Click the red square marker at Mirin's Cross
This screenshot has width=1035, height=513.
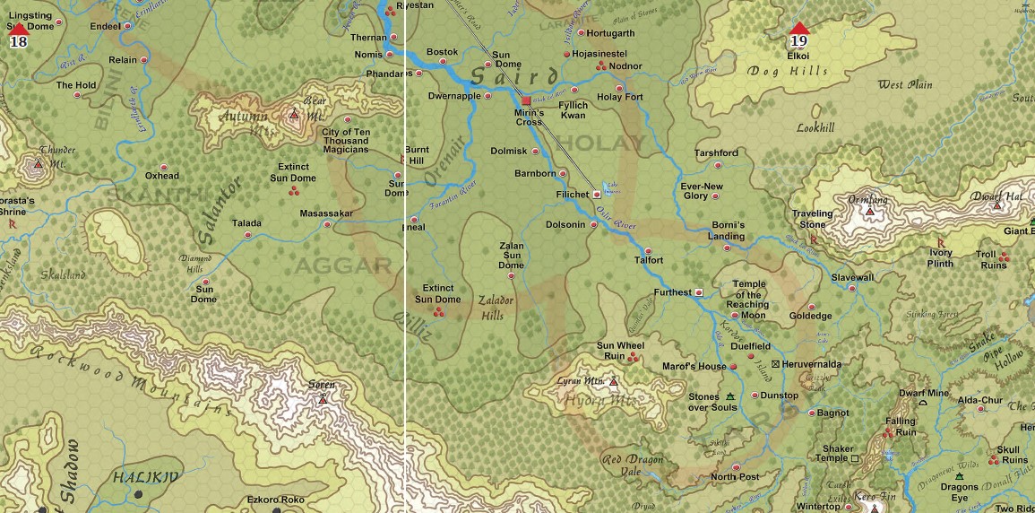coord(527,100)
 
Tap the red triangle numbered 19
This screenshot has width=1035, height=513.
coord(799,30)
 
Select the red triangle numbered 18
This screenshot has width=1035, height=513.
coord(18,30)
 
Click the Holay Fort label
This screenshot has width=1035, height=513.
coord(620,97)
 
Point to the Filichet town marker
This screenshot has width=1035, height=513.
coord(596,194)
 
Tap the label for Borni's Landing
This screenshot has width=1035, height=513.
coord(728,230)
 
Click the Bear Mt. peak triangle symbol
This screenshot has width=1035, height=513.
coord(293,115)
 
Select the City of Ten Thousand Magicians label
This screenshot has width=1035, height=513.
coord(345,141)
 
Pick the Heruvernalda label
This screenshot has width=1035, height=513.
coord(811,364)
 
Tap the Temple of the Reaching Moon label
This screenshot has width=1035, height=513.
coord(747,300)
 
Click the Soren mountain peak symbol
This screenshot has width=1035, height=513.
coord(323,398)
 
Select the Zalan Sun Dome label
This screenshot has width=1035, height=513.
coord(511,256)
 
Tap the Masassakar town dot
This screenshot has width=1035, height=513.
coord(326,224)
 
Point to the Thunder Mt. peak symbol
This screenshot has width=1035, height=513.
coord(38,165)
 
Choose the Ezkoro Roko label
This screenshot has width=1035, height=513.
coord(276,500)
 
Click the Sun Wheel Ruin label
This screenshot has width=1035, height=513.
coord(619,351)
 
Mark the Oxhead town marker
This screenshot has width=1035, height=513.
coord(162,166)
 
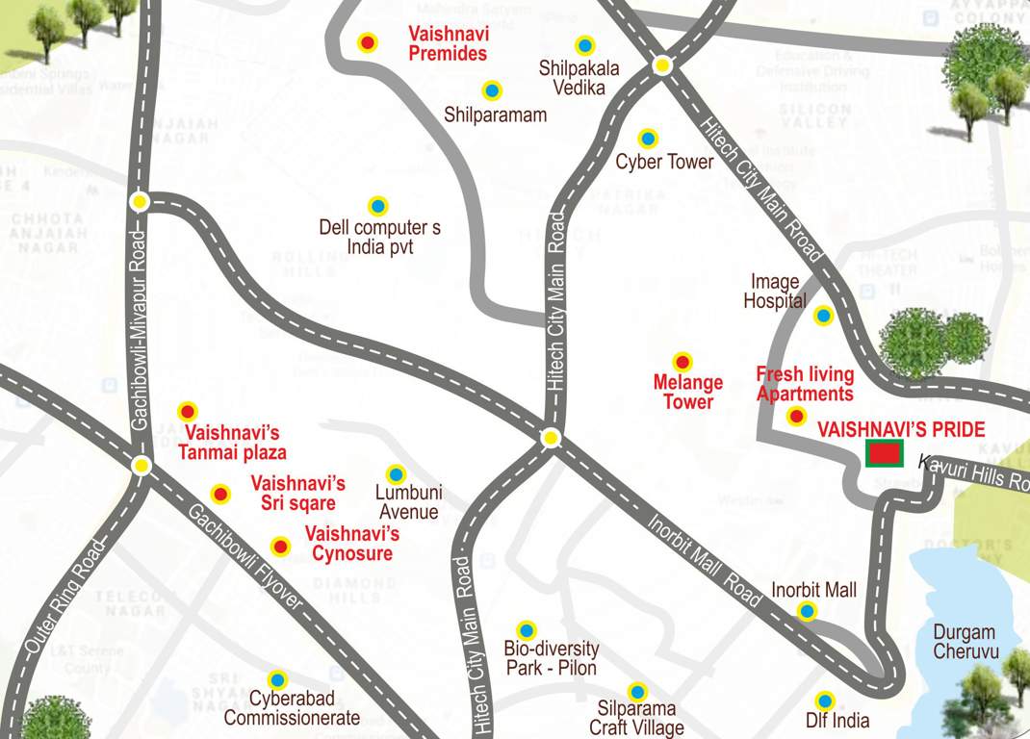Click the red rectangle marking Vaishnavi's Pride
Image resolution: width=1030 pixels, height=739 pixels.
[x=884, y=453]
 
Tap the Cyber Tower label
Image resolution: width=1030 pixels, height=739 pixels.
[x=664, y=162]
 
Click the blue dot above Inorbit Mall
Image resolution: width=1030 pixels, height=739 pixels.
[x=807, y=610]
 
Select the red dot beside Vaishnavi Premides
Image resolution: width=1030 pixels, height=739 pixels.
[x=367, y=42]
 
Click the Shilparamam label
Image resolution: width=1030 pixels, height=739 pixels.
[x=495, y=115]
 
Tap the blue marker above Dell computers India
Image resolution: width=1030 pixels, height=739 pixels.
[x=377, y=206]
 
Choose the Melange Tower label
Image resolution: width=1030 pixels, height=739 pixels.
[x=687, y=393]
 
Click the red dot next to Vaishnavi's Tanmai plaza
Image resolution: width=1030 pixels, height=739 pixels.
[x=187, y=412]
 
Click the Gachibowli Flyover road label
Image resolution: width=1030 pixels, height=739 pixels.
[x=245, y=557]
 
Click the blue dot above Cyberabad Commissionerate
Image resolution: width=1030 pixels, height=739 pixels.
[x=276, y=679]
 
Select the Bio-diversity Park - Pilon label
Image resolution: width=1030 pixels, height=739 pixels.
[x=551, y=658]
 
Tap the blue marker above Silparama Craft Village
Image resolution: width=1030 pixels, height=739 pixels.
[x=636, y=692]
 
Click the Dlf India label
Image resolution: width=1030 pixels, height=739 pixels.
[x=837, y=721]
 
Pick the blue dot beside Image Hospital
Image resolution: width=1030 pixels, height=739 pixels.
[x=823, y=315]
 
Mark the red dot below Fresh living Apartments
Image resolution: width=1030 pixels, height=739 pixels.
[x=796, y=416]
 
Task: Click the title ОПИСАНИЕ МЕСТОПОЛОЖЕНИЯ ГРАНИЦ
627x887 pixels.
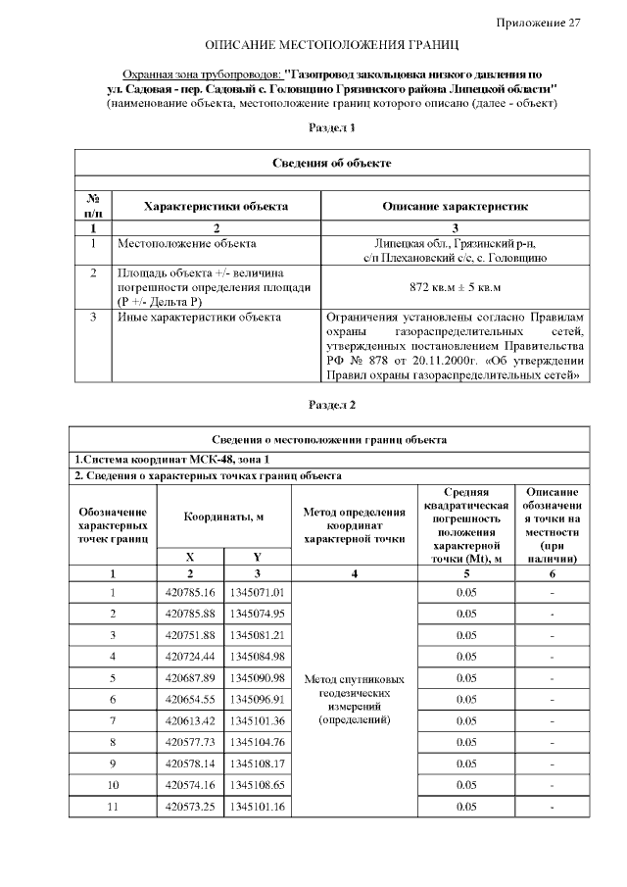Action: coord(331,46)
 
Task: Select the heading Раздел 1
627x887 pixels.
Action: coord(332,127)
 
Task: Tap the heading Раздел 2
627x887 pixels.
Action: coord(332,404)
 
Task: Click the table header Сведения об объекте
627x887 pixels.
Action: coord(332,162)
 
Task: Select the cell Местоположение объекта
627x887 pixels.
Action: coord(187,242)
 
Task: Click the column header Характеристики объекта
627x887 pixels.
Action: coord(216,207)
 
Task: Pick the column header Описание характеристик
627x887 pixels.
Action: coord(456,207)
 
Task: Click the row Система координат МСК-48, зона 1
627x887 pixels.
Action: coord(172,458)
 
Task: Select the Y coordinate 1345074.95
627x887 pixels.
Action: coord(257,614)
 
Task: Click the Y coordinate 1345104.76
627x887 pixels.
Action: coord(257,742)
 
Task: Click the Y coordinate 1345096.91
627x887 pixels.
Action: coord(257,700)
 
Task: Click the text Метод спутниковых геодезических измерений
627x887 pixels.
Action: coord(355,699)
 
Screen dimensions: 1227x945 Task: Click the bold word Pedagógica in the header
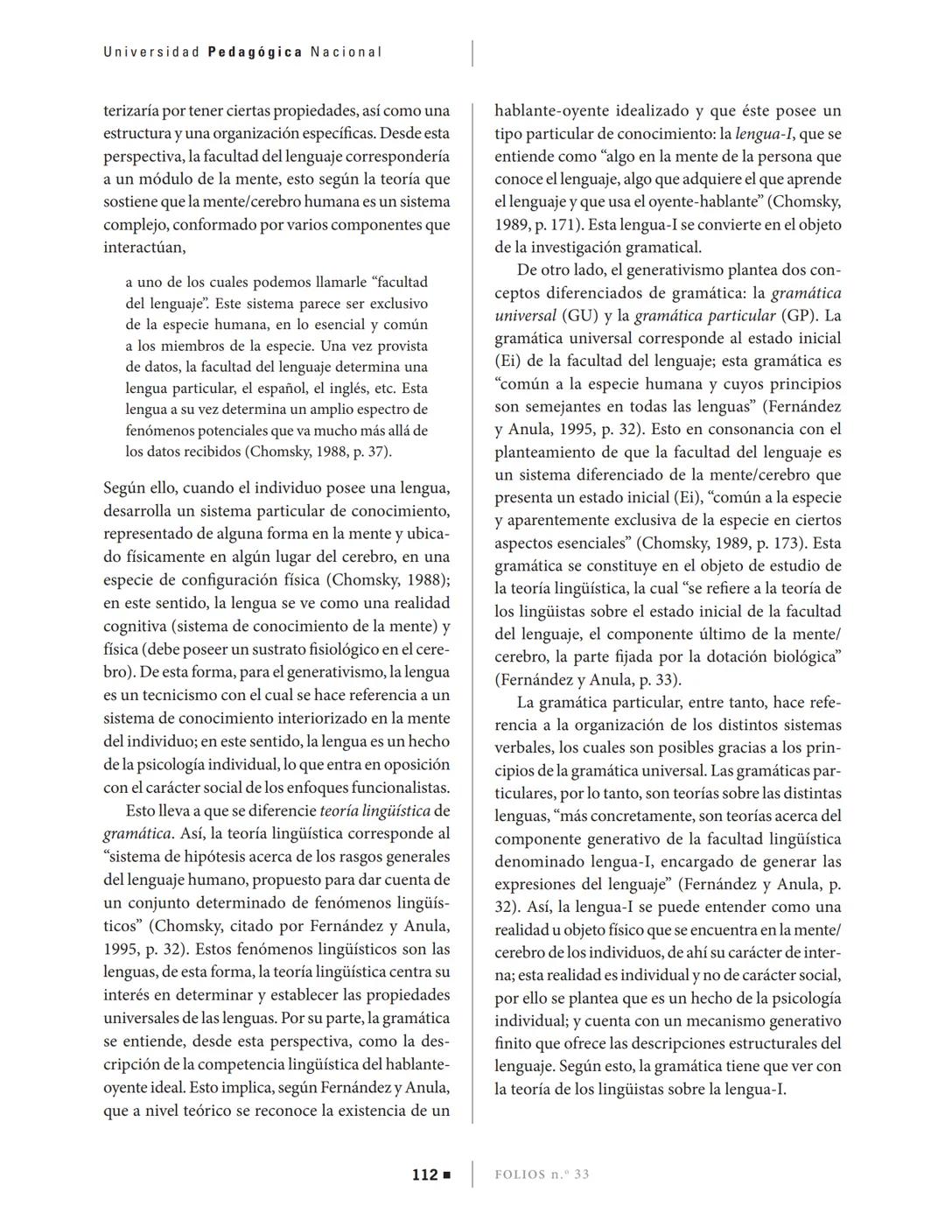[x=255, y=52]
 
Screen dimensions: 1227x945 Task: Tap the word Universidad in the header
[x=151, y=52]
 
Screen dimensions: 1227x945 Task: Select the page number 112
[x=424, y=1174]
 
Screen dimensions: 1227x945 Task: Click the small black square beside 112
[x=447, y=1174]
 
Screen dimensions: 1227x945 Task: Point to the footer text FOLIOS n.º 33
[x=542, y=1174]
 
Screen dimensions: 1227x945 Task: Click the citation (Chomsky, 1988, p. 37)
[x=318, y=452]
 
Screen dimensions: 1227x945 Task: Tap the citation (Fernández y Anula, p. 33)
[x=587, y=679]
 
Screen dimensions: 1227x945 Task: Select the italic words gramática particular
[x=704, y=315]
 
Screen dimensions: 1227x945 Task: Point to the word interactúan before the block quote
[x=144, y=247]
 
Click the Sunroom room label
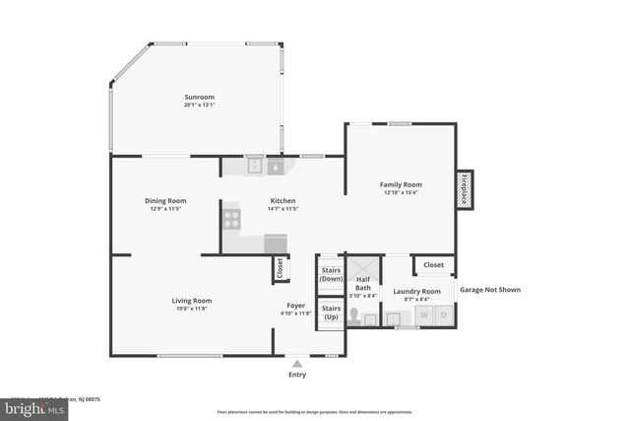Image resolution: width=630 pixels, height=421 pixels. (198, 97)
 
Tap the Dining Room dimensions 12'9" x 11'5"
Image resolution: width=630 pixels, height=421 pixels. (166, 209)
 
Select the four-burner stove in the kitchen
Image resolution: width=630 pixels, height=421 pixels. (231, 219)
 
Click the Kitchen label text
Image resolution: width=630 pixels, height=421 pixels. (283, 200)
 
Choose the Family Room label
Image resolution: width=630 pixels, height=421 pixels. (401, 184)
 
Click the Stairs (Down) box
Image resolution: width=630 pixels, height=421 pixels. (331, 273)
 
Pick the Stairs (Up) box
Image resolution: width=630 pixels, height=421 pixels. (331, 311)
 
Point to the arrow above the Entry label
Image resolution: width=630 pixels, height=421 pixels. (296, 362)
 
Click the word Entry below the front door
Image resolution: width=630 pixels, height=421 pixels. (296, 375)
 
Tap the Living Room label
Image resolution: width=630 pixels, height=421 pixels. (192, 301)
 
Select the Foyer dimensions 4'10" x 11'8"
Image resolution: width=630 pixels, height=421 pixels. (296, 314)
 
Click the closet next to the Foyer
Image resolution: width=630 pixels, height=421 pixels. (280, 267)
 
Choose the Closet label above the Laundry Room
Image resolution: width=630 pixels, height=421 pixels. (433, 265)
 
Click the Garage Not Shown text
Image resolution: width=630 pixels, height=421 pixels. (489, 290)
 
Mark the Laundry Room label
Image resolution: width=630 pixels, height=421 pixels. (416, 291)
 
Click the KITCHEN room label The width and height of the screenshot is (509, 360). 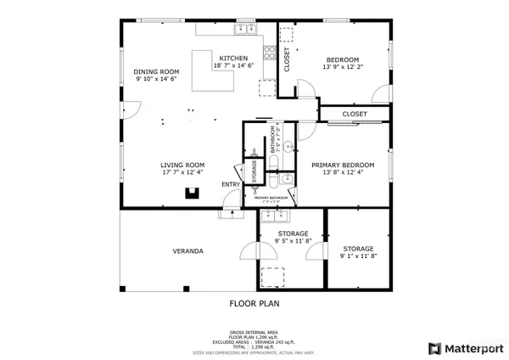tap(233, 58)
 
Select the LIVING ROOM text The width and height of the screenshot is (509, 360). tap(184, 165)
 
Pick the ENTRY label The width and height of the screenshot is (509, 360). tap(231, 184)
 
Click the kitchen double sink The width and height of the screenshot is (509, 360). tap(247, 30)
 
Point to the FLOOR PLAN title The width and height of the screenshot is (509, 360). tap(255, 302)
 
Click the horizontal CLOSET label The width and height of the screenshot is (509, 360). tap(355, 114)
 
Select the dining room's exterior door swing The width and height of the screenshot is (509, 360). tap(130, 110)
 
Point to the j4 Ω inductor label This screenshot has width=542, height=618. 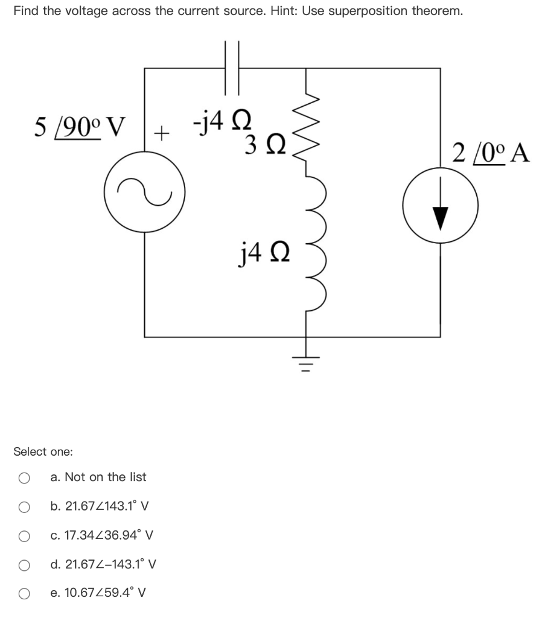[x=257, y=248]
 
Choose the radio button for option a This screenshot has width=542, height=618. [x=24, y=477]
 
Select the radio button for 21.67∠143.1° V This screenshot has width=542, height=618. [x=24, y=506]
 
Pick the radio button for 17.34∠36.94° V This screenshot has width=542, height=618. [x=24, y=535]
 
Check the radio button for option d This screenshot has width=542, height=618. [x=24, y=565]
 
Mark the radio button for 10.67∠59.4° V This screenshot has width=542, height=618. [x=24, y=594]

◆ Given request:
In the listing above, substitute "caption" for every "label" in everything from the line containing "Point to the Thunder Mt. peak symbol" down to the line containing "[x=884, y=453]", and write out those lines with nothing else altered. Leave the pictures out.

◆ Correct answer:
Point to the Thunder Mt. peak symbol
This screenshot has width=1035, height=513.
coord(38,165)
 
Choose the Ezkoro Roko caption
This screenshot has width=1035, height=513.
coord(276,500)
 
Click the Sun Wheel Ruin caption
This screenshot has width=1035, height=513.
coord(619,351)
 
Mark the Oxhead town marker
This screenshot has width=1035, height=513.
coord(162,166)
 
Click the red rectangle marking Vaishnavi's Pride
Image resolution: width=1030 pixels, height=739 pixels.
[x=884, y=453]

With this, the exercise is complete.